DESCRIPTION OF THE TASK :: Copy exactly the lines from the line holding "Screen dimensions: 739x415" through the end of the material, and no others; pictures stay out.

THE INPUT ::
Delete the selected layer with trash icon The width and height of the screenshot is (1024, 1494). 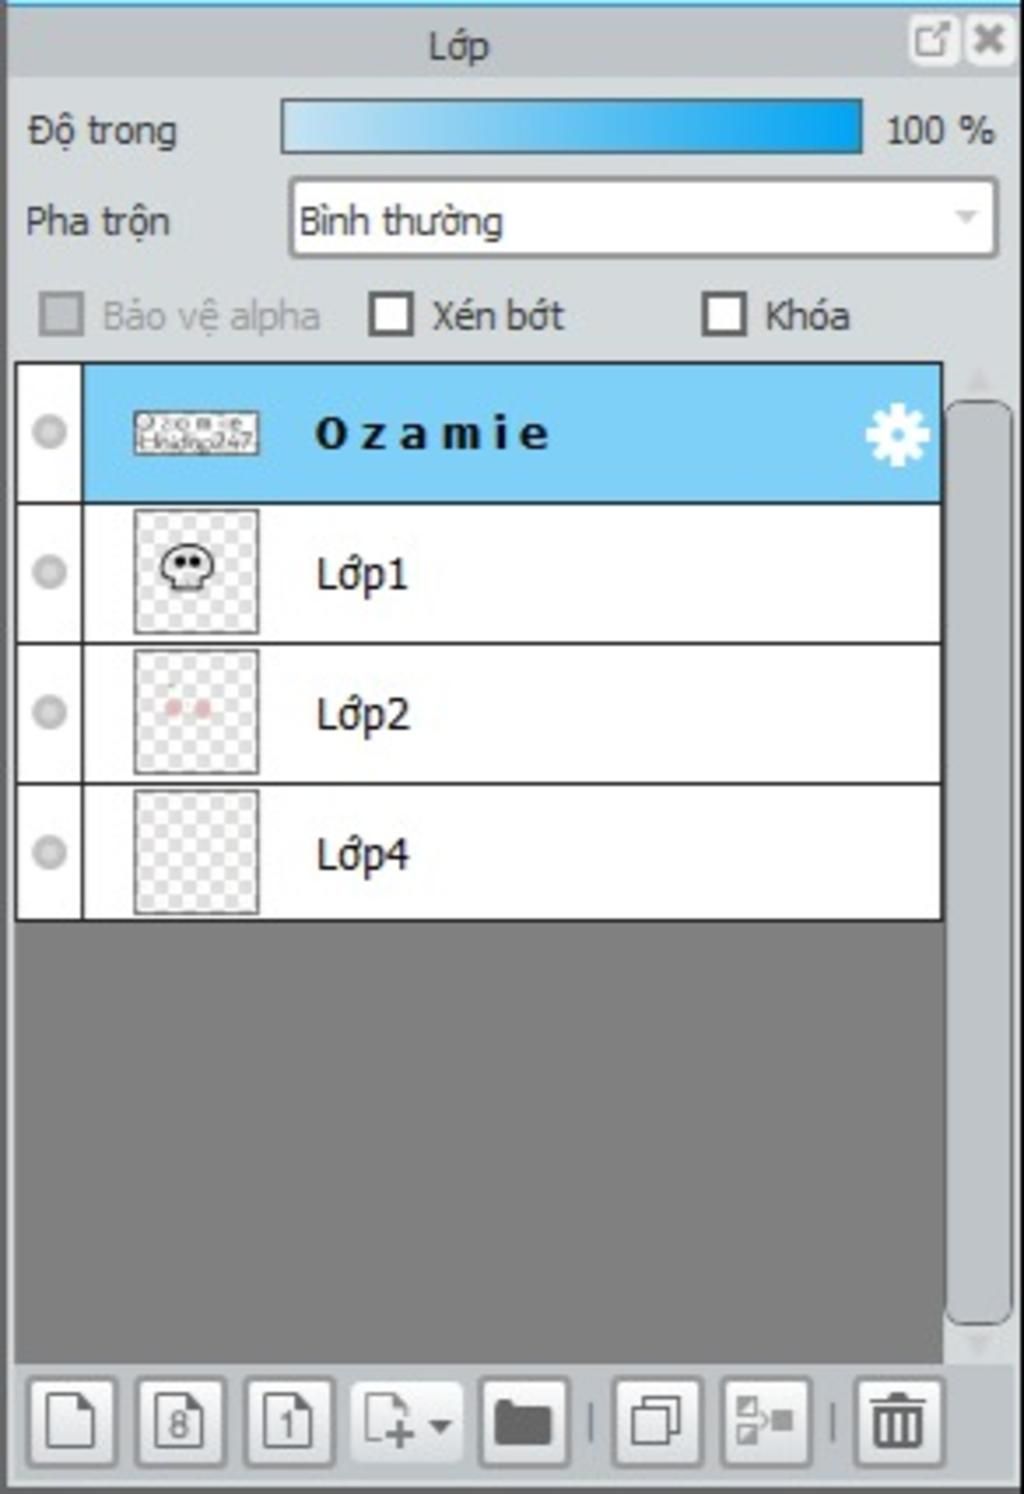(898, 1421)
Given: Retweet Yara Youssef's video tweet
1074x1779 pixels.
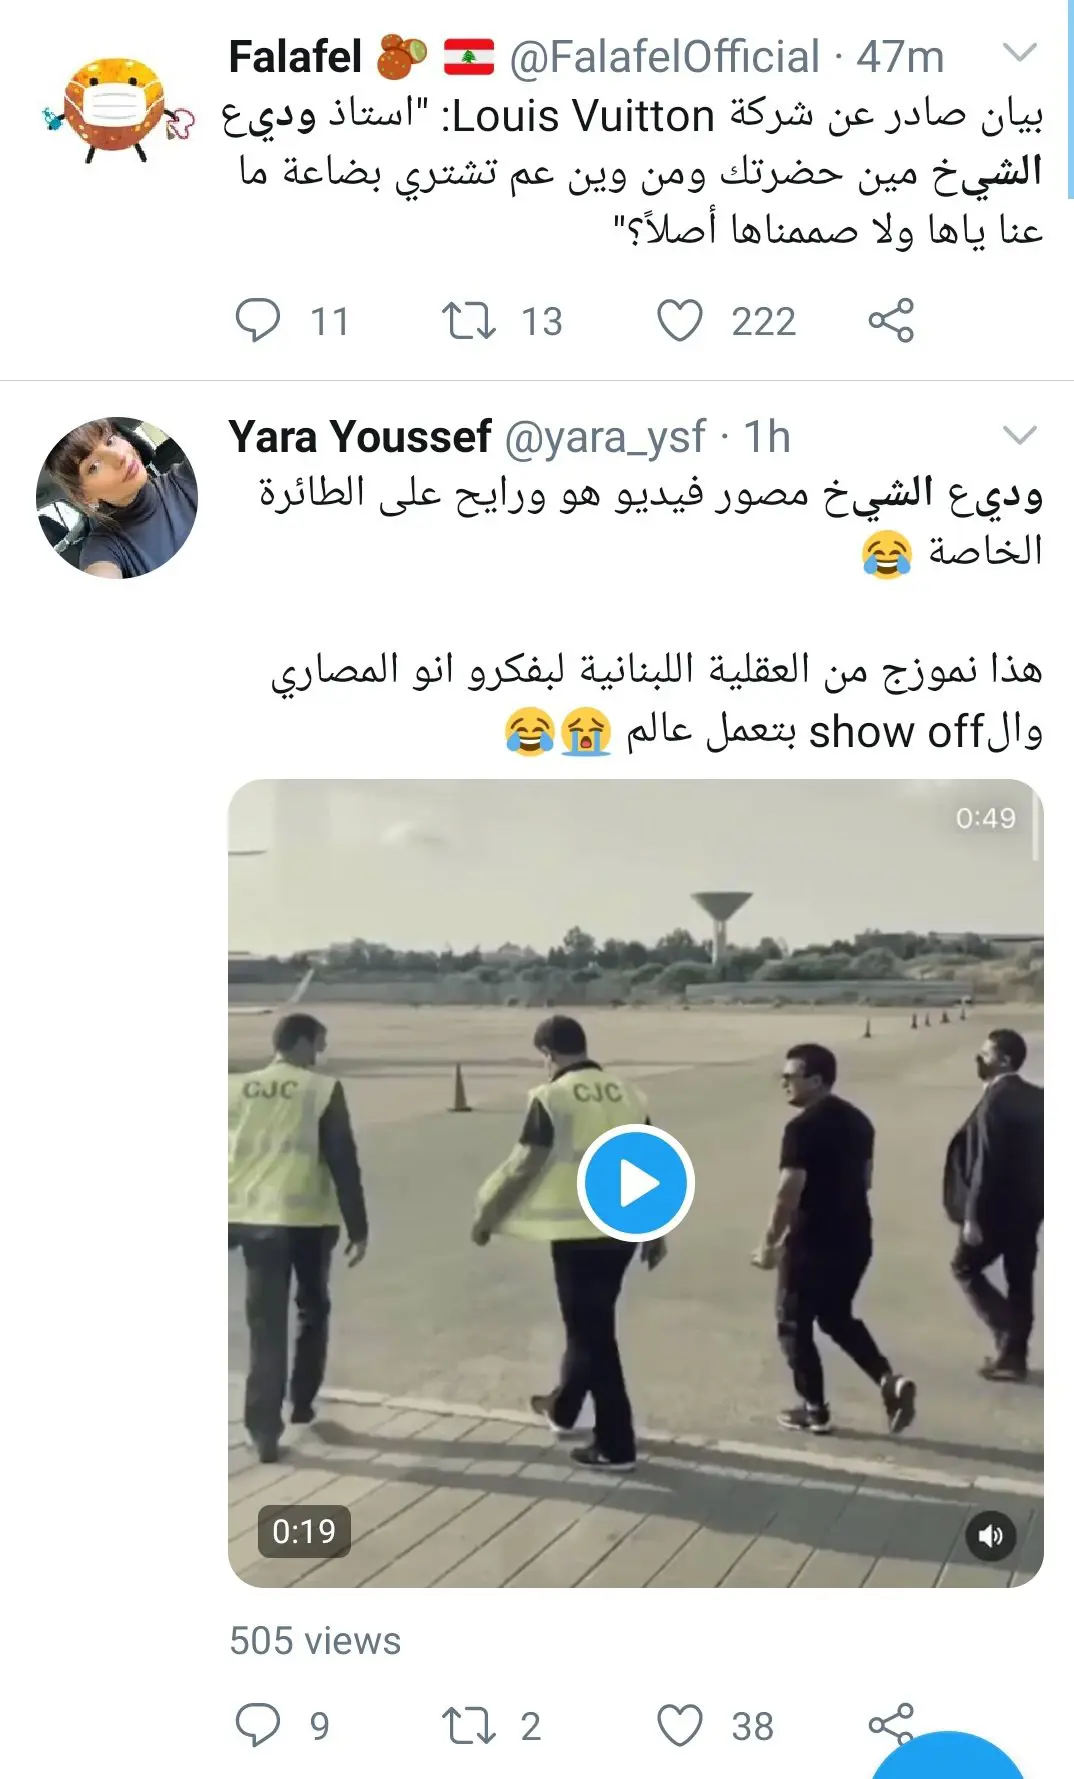Looking at the screenshot, I should coord(469,1725).
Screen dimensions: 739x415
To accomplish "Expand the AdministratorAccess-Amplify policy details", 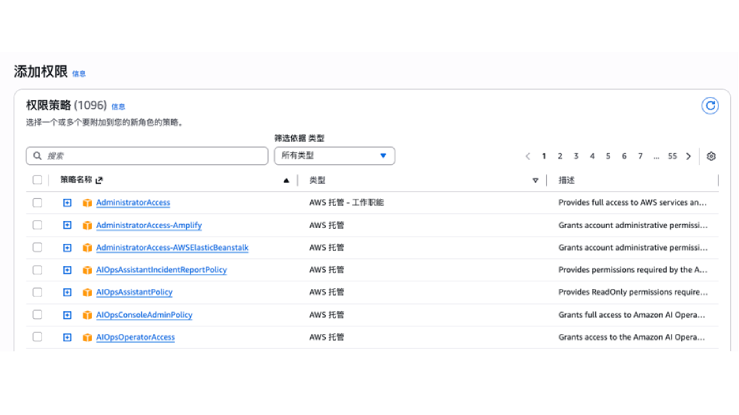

ANSWER TO THIS PROBLEM ::
Screen dimensions: 739x415
To accomplish "Expand the AdministratorAccess-Amplify policy details", 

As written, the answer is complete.